Natürlich könne es vereinzelt zu Wartezeiten in den Praxen kommen, denn diese müssten den Impfstoff auch mit einer Vorlaufzeit von zwei Wochen bestellen, Zeitfenster zum Impfen einrichten und gleichzeitig noch den normalen Praxisalltag koordinieren. „Da der Impfschutz aber nicht auf Knopfdruck verschwindet ist es legitim, wenn die Praxen die Drittimpfungen terminieren und strukturiert abarbeiten.“ Sie rät den Patientinnen und Patienten deshalb, sich frühzeitig um einen Termin zu kümmern.

Der dritte Aufkleber der Impfung gegen Covid-19 befindet sich in einem Impfbuch eines älteren Mannes nach seiner Auffrischungsimpfung in einem temporären mobilen Impfzentrum. In Schmallenberg ist dieser Aufkleber offenbar gar nicht so einfach zu bekommen.
Der dritte Aufkleber der Impfung gegen Covid-19 befindet sich in einem Impfbuch eines älteren Mannes nach seiner Auffrischungsimpfung in einem temporären mobilen Impfzentrum. In Schmallenberg ist dieser Aufkleber offenbar gar nicht so einfach zu bekommen. © dpa | Daniel Karmann

KVWL verweist auf die Hausärzte

Sollte der eigene Hausarzt nicht impfen, so verweist sie auf die KVWL-Webseite auf der Praxen aufgelistet seien, die auch praxisfremde Patienten impfen. Dort findet man aber nur Dr. Wojciech Wiazel in der Schmallenberger Bahnhofstraße. Es folgen Ärzte in Winterberg, Lennestadt und Meschede.

Grundsätzlich, so Pudlo, sollten Drittimpfungen in erster Linie nicht bei mobilen Impfteams, sondern in den Praxen stattfinden. „Die mobilen Teams übernehmen in der Regel die Erst- und Zweitimpfungen.

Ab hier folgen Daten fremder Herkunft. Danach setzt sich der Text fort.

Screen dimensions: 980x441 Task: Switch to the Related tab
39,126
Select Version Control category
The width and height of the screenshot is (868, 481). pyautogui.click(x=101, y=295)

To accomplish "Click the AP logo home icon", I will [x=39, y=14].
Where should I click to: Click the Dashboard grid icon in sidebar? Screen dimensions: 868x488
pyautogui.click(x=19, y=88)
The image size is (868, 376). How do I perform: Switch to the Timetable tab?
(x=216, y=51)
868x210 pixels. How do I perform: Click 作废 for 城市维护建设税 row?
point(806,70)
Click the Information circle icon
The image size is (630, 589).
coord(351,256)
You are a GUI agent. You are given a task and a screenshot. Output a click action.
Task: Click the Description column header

Dass es hier aber zu Überschneidungen kommen kann,“ so Pudlo, „lässt sich im Einzelfall kaum vermeiden - und auch nicht kontrollieren.“

Armin Hennecke sieht das ähnlich, findet aber auch, dass KVWL und Kreis in der Pflicht sind: „Es muss doch für die Älteren, die nicht in Heimen leben und noch Kontakte zu Kindern und Enkeln pflegen wollen, eine zeitnahe und praktikable Möglichkeit geben zum dritten Mal geimpft zu werden.“ Und Willi Benzel findet das Ganze schlicht skandalös. „Da kann man doch wirklich das Vertrauen in die Politik verlieren.“

>>>HINTERGRUND

Ursprünglich war ein öffentlicher Impftermin in Schmallenberg am 8. November im Alexanderhaus geplant. Dieser ist nun verschoben worden, da der Montag kein regulärer Termin für den Bus sei, außerdem erhofft man sich an einem anderen Tag mehr Impfwillige.

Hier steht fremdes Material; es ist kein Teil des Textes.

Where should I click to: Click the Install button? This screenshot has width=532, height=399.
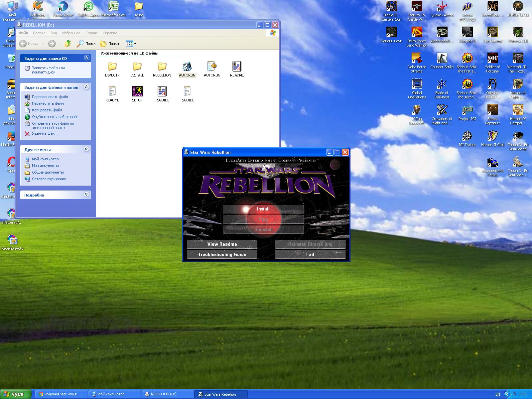point(263,209)
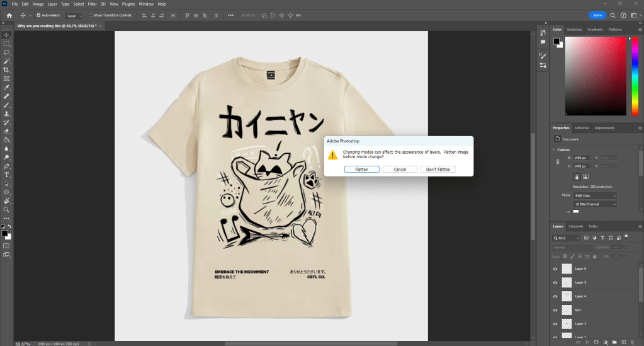Viewport: 644px width, 346px height.
Task: Enable Show Transform Controls checkbox
Action: pos(90,15)
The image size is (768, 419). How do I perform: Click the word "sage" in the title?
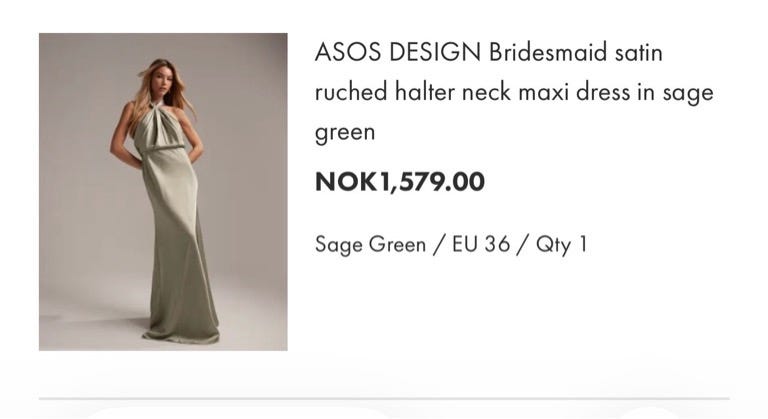688,94
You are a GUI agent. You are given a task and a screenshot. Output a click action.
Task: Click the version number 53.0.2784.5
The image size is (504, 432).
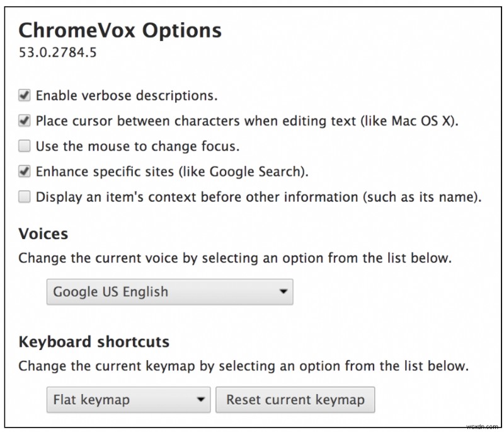58,52
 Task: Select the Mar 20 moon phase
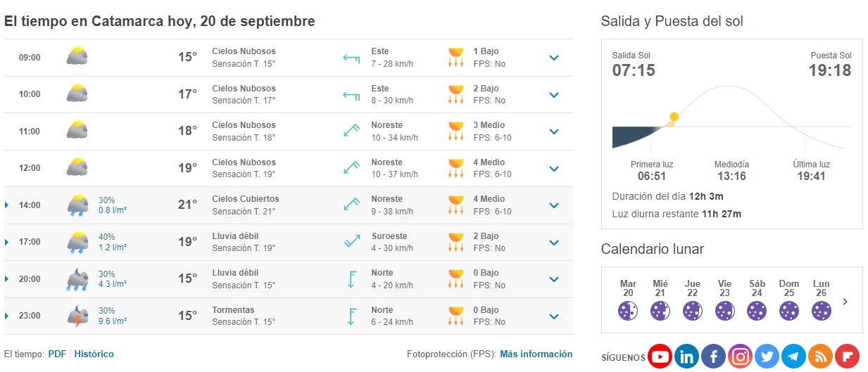coord(628,310)
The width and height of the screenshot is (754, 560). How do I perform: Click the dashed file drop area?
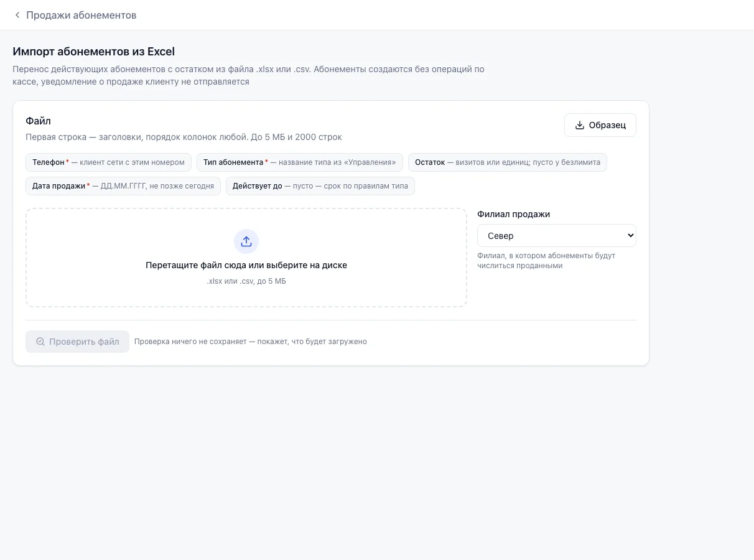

Als neue Impftermine in der Region sind nun laut Auskunft des HSK geplant: Donnerstag, 11. November, zwischen 11 und 17 Uhr und Freitag, 17.Dezember, von 11 bis 17 Uhr im Alexanderhaus. Beide Termine laufen ohne vorherige Anmeldung. Mitzubringen sind der Impfausweis und der Personalausweis.

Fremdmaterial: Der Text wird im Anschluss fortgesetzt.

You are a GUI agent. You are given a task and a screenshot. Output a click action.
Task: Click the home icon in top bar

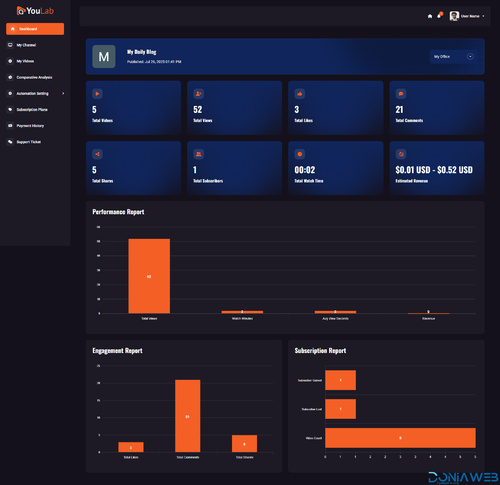point(430,16)

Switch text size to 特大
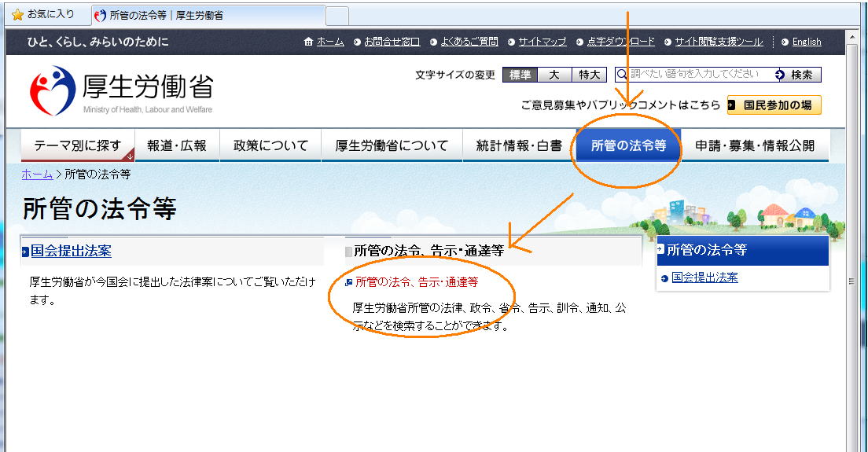tap(589, 75)
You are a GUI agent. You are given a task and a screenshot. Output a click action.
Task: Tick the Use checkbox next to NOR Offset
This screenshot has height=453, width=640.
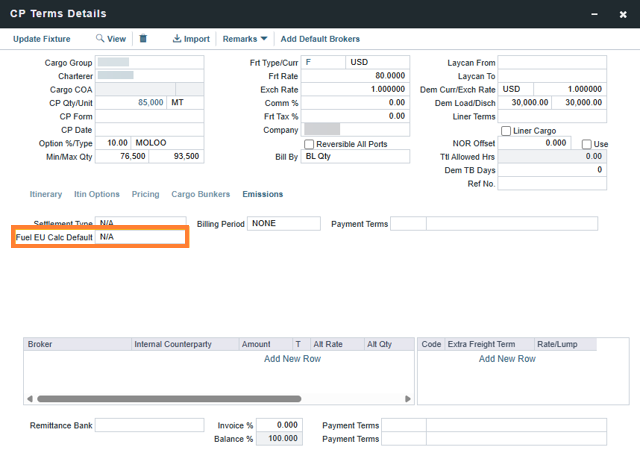pyautogui.click(x=587, y=144)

Verantwortlich ist das Mobile Impfteam, die Termine werden - wie der Impfbus - vom Kreis organisiert.

+++Lesen Sie auch Das Nordhaus: Ein neues Geschäft bereichert Bad Fredeburg+++

Wer sich jetzt impfen lassen darf und sollte

Gemäß der STIKO-Empfehlung vom 18. Oktober können aktuell folgende Personengruppen eine dritte Impfung gegen Corona erhalten:

•Personen im Alter von mehr als 70 Jahren

•Bewohner und Betreute in Einrichtungen der Pflege für alte Menschen. Aufgrund des erhöhten Ausbruchspotenzials sind hier auch Bewohner im Alter von unter 70 Jahren eingeschlossen.

•Pflegepersonal und andere Tätige mit direktem Kontakt mit den zu Pflegenden in ambulanten, teil- oder vollstationären Einrichtungen der Pflege für alte Menschen oder für andere Menschen mit einem erhöhten Risiko für schwere COVID-19-Krankheitsverläufe

•Personal in medizinischen Einrichtungen mit direktem Patientenkontakt

Die dritte Impfung kann frühestens sechs Monate nach der zweiten Impfung verabreicht werden. Außerdem können Personen, die den Impfstoff von Johnson und Johnson erhalten haben, eine weitere Impfung nach vier Wochen erhalten, um ihren Impfschutz zu optimieren. Auch Personen über 60 Jahre können – laut Beschluss der Gesundheitsministerkonferenz – nach ärztlichem Ermessen eine Auffrischungsimpfung erhalten.